Modern Weight Science Editorial Team
Editorial Team
Most people starting GLP-1 medications today never set foot in a doctor's office to get their prescription. Here's how telehealth works, what the process actually involves, and what to watch out for.
The short answer is yes — the majority of new GLP-1 prescriptions in the US are now written by telehealth providers, not in-person physicians. The longer answer is that "without a doctor visit" doesn't mean "without medical oversight." Understanding the difference matters.

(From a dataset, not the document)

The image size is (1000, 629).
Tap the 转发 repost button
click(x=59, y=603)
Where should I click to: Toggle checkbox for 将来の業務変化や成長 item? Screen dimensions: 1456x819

How telehealth prescribing works
Telehealth platforms that offer GLP-1 medications use licensed prescribers — physicians, nurse practitioners, or physician assistants — who review your information asynchronously or via video/chat. The process typically works like this:
- You complete a detailed medical intake form covering your weight, BMI, health history, current medications, allergies, and relevant conditions
- A licensed clinician reviews your intake
- If you meet the clinical criteria and have no contraindications, a prescription is issued
- The medication is sent directly to a pharmacy or shipped to your door
No in-person appointment is required. The clinical evaluation happens through the questionnaire and, on many platforms, a video or messaging consultation.
What the clinician is actually checking
This matters because GLP-1 medications have real contraindications. A responsible telehealth provider is screening for: thyroid cancer history (personal or family), pancreatitis history, severe GI disease, pregnancy, and hypersensitivity. They are also checking that your BMI and health profile meet the prescribing criteria. A provider that doesn't screen for these things is not practicing safely.
Brand vs. compounded through telehealth
Most telehealth GLP-1 providers offer compounded semaglutide or tirzepatide rather than brand-name Wegovy or Zepbound. Compounded versions are significantly cheaper but are not FDA-approved products — they are made by compounding pharmacies and lack the brand's approval, standardization, and regulatory oversight. Some platforms offer brand-name drugs; these are more expensive but go through the standard pharmacy supply chain.
What telehealth cannot replace
- Ongoing lab monitoring — some conditions warrant periodic bloodwork that telehealth can order but not perform
- Complex medical histories — if you have multiple conditions or are on several medications, a specialist or PCP who knows your full history is more appropriate than an intake form
- Physical examination — telehealth can't examine you; some presentations warrant in-person evaluation first
Red flags in telehealth GLP-1 providers
- No clinical intake — just a checkout flow
- No identifiable licensed prescriber on staff
- No screening for contraindications
- No way to reach clinical support after you start
- Automatic refills with no check-ins
The legitimate path
A legitimate telehealth prescription for a GLP-1 medication is a real, valid prescription from a real licensed clinician. The convenience is real. The savings over in-person care are real. The requirement for actual medical evaluation doesn't disappear — it just happens differently.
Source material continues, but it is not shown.